→ **What is being asked**:
Extract precisely the lines of the entries below, from the first line through the line containing "Review (19, 1503)".

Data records
-----

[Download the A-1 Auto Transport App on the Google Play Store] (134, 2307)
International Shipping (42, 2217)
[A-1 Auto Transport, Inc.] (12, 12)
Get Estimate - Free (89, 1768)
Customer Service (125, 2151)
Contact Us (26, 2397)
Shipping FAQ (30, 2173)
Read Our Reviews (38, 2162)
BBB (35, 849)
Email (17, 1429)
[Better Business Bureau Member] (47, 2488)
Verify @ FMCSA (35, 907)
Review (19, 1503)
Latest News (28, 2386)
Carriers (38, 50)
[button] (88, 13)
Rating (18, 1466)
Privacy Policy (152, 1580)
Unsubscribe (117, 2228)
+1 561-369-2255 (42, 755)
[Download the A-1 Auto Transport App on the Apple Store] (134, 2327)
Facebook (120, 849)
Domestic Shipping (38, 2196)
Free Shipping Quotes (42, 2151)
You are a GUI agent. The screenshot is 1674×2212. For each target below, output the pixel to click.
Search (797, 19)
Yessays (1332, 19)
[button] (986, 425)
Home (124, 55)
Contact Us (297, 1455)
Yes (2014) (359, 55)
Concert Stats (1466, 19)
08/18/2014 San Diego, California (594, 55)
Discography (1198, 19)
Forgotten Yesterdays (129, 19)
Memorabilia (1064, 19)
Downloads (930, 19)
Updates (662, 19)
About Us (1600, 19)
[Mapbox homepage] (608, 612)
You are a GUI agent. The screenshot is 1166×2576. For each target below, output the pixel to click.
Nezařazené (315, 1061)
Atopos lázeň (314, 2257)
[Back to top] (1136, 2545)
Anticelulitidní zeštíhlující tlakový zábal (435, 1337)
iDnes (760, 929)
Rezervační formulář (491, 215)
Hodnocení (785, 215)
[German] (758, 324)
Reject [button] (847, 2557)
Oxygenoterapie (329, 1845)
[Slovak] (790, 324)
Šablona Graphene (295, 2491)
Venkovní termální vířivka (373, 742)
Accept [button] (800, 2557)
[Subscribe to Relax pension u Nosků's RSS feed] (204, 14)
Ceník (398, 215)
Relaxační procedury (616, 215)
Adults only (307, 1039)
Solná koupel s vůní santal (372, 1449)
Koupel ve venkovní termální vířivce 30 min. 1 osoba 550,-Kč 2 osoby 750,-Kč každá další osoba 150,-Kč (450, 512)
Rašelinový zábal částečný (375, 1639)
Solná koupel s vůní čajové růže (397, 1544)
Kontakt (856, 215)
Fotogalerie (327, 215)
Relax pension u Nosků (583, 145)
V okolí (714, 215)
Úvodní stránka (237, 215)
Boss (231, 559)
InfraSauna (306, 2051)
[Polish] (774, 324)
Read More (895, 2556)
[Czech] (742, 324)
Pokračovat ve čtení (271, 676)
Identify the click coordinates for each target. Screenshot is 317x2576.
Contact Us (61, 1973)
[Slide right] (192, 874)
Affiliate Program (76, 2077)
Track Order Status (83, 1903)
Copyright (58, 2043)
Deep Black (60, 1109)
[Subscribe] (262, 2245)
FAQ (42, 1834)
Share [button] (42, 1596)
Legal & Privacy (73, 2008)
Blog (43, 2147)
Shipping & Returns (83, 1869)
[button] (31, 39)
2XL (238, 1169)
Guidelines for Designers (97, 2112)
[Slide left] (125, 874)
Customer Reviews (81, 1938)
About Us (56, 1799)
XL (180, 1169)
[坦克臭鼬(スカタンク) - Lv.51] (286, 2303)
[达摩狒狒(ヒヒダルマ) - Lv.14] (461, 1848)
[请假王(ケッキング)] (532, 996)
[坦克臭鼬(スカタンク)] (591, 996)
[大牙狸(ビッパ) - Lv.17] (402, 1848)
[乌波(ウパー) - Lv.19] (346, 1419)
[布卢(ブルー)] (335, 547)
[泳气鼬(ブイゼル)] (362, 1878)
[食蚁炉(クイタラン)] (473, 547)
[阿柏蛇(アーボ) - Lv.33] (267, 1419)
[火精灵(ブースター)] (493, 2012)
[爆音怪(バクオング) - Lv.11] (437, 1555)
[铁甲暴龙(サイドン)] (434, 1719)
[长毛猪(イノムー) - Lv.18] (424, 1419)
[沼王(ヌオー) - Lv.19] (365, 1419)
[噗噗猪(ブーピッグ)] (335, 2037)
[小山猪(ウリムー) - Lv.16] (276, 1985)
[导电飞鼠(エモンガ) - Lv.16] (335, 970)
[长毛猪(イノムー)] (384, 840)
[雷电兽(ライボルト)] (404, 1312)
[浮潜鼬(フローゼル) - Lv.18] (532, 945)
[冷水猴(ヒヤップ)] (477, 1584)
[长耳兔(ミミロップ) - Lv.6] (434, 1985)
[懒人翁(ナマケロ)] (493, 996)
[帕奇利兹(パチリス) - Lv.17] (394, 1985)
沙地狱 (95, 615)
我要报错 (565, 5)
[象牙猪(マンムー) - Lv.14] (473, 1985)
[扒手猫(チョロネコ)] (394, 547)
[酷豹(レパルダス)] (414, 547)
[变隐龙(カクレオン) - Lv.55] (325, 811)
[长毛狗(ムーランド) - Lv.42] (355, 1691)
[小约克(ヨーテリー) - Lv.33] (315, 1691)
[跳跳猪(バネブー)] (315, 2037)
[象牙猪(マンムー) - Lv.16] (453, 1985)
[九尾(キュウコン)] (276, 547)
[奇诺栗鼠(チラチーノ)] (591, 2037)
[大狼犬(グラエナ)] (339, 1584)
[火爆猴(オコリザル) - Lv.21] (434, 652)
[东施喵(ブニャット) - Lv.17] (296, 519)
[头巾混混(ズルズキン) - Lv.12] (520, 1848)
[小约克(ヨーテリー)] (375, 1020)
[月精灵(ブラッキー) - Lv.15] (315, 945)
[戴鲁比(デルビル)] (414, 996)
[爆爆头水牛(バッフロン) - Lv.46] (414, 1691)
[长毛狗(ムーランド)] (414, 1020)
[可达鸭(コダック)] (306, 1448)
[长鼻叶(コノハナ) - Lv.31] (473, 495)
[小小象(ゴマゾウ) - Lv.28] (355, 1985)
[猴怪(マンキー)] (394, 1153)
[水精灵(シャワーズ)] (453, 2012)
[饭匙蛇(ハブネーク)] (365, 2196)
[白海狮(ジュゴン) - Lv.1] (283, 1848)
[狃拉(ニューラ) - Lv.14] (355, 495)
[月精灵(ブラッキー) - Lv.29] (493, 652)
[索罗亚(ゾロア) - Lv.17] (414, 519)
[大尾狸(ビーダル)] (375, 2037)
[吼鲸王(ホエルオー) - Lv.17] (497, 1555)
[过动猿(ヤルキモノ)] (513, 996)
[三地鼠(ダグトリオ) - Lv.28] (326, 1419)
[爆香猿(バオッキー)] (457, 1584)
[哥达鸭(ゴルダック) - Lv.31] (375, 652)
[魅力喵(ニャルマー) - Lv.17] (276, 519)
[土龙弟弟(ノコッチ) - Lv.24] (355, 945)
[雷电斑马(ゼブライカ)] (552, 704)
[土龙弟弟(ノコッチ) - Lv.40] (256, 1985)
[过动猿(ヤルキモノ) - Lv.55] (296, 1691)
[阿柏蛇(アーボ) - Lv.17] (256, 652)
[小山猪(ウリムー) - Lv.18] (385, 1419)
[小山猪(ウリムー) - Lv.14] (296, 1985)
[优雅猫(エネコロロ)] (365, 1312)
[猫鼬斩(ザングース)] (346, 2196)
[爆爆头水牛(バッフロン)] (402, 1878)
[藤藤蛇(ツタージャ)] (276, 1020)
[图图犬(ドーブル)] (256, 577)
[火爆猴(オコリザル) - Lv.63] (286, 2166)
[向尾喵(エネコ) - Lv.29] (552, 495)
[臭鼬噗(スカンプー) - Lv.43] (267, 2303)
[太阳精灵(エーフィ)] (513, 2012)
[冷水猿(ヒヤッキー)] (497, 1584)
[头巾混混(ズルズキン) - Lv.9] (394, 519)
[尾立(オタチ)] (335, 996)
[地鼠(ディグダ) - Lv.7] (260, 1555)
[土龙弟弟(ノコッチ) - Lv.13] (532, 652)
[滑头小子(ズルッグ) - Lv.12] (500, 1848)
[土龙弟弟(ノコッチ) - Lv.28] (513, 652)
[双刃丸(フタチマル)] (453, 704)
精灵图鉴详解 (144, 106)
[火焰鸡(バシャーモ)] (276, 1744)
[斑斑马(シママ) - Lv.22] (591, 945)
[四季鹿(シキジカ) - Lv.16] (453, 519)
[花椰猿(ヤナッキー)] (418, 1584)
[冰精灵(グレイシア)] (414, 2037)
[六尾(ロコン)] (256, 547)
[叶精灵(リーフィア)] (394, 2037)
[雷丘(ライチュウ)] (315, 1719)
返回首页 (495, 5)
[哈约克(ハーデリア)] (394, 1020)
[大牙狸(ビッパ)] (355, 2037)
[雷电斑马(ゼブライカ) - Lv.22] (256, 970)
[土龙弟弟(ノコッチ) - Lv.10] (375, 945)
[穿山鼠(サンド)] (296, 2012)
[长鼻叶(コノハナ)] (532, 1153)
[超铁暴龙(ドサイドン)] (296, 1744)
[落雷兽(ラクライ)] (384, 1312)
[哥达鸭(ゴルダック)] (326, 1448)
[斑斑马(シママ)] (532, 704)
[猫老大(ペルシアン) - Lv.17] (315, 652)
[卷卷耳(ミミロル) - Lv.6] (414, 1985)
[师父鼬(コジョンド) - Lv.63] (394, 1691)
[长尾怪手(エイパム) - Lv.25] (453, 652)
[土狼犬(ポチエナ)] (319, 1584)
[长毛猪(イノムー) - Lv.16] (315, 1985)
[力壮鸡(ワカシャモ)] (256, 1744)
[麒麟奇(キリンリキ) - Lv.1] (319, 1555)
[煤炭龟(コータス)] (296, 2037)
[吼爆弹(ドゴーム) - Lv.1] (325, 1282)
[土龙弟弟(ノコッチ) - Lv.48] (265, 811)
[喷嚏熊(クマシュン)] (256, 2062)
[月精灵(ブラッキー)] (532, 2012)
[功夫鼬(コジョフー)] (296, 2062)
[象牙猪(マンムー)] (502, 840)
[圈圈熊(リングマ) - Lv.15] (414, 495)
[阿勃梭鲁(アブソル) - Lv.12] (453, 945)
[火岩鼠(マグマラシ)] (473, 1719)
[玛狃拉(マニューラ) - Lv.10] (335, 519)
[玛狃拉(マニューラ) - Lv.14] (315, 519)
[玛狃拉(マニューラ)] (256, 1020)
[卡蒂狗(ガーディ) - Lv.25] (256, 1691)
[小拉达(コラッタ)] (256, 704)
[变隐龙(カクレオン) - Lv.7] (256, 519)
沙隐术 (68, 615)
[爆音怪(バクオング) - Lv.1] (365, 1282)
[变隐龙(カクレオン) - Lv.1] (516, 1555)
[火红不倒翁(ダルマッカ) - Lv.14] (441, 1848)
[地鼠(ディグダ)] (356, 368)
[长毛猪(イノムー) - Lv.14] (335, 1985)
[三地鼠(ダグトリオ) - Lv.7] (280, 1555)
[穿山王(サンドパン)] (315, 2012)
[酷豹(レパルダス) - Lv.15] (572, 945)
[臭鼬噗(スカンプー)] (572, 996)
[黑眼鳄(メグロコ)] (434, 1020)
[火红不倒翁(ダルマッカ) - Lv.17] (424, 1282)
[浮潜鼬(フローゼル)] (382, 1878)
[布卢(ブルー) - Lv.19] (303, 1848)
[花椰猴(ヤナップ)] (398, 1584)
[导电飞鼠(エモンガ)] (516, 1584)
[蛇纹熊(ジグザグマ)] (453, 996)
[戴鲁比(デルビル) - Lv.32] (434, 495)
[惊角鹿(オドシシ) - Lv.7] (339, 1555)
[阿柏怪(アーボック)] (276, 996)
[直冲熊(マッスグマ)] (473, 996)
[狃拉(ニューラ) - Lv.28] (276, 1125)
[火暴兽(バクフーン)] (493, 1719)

-----

→ **Solution to this problem**:
[Download the A-1 Auto Transport App on the Google Play Store] (134, 2307)
International Shipping (42, 2217)
[A-1 Auto Transport, Inc.] (12, 12)
Get Estimate - Free (89, 1768)
Customer Service (125, 2151)
Contact Us (26, 2397)
Shipping FAQ (30, 2173)
Read Our Reviews (38, 2162)
BBB (35, 849)
Email (17, 1429)
[Better Business Bureau Member] (47, 2488)
Verify @ FMCSA (35, 907)
Review (19, 1503)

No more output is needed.